*Exercise directions:*
When you reach the line containing "Viewport: 1270px width, 952px" in the data below, begin returning lines exactly as written, and stop once the line containing "Given: Click the AdsPower logo" has been returned.

:: Dataset excerpts

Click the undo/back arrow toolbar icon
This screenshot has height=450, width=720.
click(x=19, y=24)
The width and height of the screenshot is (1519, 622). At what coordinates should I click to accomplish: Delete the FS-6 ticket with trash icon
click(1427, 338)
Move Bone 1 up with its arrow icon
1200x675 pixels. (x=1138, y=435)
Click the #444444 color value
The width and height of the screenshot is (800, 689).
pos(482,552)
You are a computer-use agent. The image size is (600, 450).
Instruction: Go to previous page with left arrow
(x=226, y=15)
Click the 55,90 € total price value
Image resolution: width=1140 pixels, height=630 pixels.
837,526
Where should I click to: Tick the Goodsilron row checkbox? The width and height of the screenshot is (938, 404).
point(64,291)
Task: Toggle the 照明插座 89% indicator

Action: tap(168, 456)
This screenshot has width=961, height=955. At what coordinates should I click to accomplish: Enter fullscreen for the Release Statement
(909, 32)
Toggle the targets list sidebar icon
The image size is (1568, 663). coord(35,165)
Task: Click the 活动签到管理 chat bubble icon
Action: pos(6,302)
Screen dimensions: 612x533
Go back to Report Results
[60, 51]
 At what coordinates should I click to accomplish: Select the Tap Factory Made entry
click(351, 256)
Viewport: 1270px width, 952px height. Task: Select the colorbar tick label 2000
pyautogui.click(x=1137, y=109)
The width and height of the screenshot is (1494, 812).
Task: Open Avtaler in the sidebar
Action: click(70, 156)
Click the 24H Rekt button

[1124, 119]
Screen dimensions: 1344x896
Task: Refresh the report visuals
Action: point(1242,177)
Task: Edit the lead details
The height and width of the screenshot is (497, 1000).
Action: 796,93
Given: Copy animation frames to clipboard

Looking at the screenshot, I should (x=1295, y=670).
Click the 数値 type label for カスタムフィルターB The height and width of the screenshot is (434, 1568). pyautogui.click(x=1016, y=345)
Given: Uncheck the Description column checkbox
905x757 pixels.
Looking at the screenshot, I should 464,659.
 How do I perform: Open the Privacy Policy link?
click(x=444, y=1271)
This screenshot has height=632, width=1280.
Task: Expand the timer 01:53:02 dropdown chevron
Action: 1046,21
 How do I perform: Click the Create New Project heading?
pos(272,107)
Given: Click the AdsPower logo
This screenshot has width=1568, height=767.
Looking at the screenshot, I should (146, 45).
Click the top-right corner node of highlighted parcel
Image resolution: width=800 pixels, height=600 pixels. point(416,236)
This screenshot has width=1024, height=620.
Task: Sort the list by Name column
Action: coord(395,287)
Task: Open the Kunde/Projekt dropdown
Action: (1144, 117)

::::

*The answer:*
Viewport: 1270px width, 952px height. Task: Select the colorbar tick label 2000
pyautogui.click(x=1137, y=109)
The width and height of the screenshot is (1494, 812).
Task: Open Avtaler in the sidebar
Action: click(70, 156)
Click the 24H Rekt button

[1124, 119]
Screen dimensions: 1344x896
Task: Refresh the report visuals
Action: point(1242,177)
Task: Edit the lead details
The height and width of the screenshot is (497, 1000).
Action: 796,93
Given: Copy animation frames to clipboard

Looking at the screenshot, I should (x=1295, y=670).
Click the 数値 type label for カスタムフィルターB The height and width of the screenshot is (434, 1568). pyautogui.click(x=1016, y=345)
Given: Uncheck the Description column checkbox
905x757 pixels.
Looking at the screenshot, I should 464,659.
 How do I perform: Open the Privacy Policy link?
click(x=444, y=1271)
This screenshot has height=632, width=1280.
Task: Expand the timer 01:53:02 dropdown chevron
Action: 1046,21
 How do I perform: Click the Create New Project heading?
pos(272,107)
Given: Click the AdsPower logo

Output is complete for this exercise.